Search code examples
pythonopencvtesseract

How to solve new line problem in tessaract ocr?


I have an image with text in it. I used ocr to scan that image and I got the text correctly. There is just one problem: If there is a new line ocr won't leave space between two words.

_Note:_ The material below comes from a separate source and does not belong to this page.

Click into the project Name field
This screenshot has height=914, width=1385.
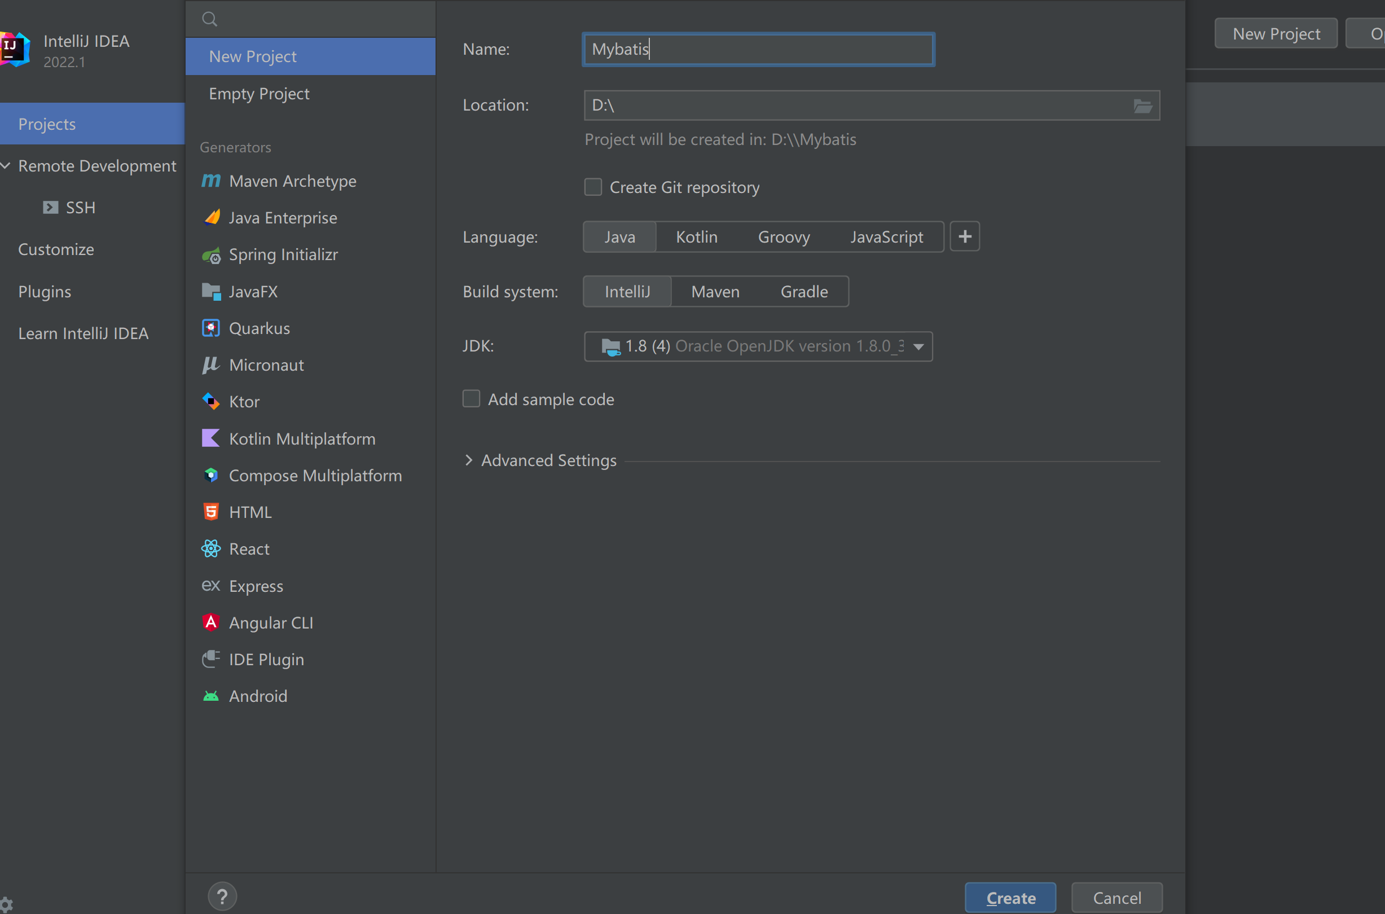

img = cv2.imread('cropped.png')
pytesseract.pytesseract.tesseract_cmd = r'C:\Program Files\Tesseract-OCR\tesseract.exe'
result = pytesseract.image_to_string(img, lang='eng', config='--psm 6')
ret_str = ""
for letter in result:
    if letter.isalnum() or letter == " ":
        ret_str += letter.lower()
c_list = ret_str.strip()
print(c_list)

Output:

['gundam builddivers']

As you can see there is no space between build and divers in first element.

Image:


Solution

  • img = cv2.imread('cropped.png')
    pytesseract.pytesseract.tesseract_cmd = r'C:\Program Files\Tesseract-OCR\tesseract.exe'
    result = pytesseract.image_to_string(img, lang='eng', config='--psm 6')
    result = result.replace("\n", " ")
    ret_str = ""
    for letter in result:
        if letter.isalnum() or letter == " ":
            ret_str += letter.lower()
    c_list = ret_str.strip()
    print(c_list)
    

    Adding .replace() is the solution